Die Pétanque-Freunde Saarbrücken sind darin sogar so gut, dass sie ihrem Lieblingsspiel auf Leistungssportniveau in der 2007 gegründeten Bundesliga nachgehen. Im April legte der amtierende Saarlandmeister und Bundesliga-Aufsteiger in Rastatt mit Siegen gegen den BC Tromm, PC Burggarten Horb und BC Herxheim einen Traumstart hin. „Das war für den Anfang schon ganz gut", sagt Volker Jakobs bescheiden, nennt aber zugleich die ehrgeizige Zielsetzung: „Wir wollen dieses Jahr Deutscher Meister werden."

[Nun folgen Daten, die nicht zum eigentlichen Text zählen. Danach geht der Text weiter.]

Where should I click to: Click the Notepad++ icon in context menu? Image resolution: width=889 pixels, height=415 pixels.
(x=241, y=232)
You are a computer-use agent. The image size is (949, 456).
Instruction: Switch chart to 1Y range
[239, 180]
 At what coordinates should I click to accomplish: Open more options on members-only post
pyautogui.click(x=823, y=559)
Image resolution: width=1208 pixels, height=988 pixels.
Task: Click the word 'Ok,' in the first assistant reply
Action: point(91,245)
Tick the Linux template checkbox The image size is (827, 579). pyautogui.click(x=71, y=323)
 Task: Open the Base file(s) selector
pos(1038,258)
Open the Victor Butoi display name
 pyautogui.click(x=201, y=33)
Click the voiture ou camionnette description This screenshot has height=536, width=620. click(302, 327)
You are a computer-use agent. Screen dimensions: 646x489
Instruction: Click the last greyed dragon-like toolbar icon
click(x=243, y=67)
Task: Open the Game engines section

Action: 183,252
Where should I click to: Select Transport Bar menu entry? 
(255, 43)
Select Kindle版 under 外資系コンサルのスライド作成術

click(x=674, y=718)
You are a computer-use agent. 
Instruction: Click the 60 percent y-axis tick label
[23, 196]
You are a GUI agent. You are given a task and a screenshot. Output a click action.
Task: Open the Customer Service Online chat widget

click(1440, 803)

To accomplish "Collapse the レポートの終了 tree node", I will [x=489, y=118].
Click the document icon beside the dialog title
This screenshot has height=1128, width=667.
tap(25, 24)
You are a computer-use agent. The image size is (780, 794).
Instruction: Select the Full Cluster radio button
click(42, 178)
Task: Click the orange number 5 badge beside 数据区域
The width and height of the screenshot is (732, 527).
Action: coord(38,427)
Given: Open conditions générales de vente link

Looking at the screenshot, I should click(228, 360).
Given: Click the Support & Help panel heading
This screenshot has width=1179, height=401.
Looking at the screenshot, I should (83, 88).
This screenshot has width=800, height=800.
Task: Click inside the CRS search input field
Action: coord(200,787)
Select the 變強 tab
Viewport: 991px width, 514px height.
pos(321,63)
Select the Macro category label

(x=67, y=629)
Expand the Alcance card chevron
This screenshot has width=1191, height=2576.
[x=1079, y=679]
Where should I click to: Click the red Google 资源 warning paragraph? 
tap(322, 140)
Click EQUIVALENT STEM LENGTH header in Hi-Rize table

Lieblingssport auf Leistungsniveau
Jakobs ist der Kopf der PF Saarbrücken und als neunzehnfacher Saarlandmeister, fünfmaliger Deutscher Meister und Teilnehmer an Welt- und Europameisterschaften einer der erfolgreichsten Spieler des Saarlandes. Am 25. Mai ging es für sein Team in Mülheim weiter, wo die nächsten drei der insgesamt elf Saisonspiele der PFS gewonnen werden konnten. Die Gegner dort hießen VFPS Osterholz-Scharmbeck, SV Siemens Mülheim und BV Ibbenbüren. Mit dem BC Niedersalbach, auf den die Saarbrücker am abschließenden Doppelspieltag (31. August/1. September in Denzlingen) treffen, gehört ein weiterer Saar-Club der Bundesliga an.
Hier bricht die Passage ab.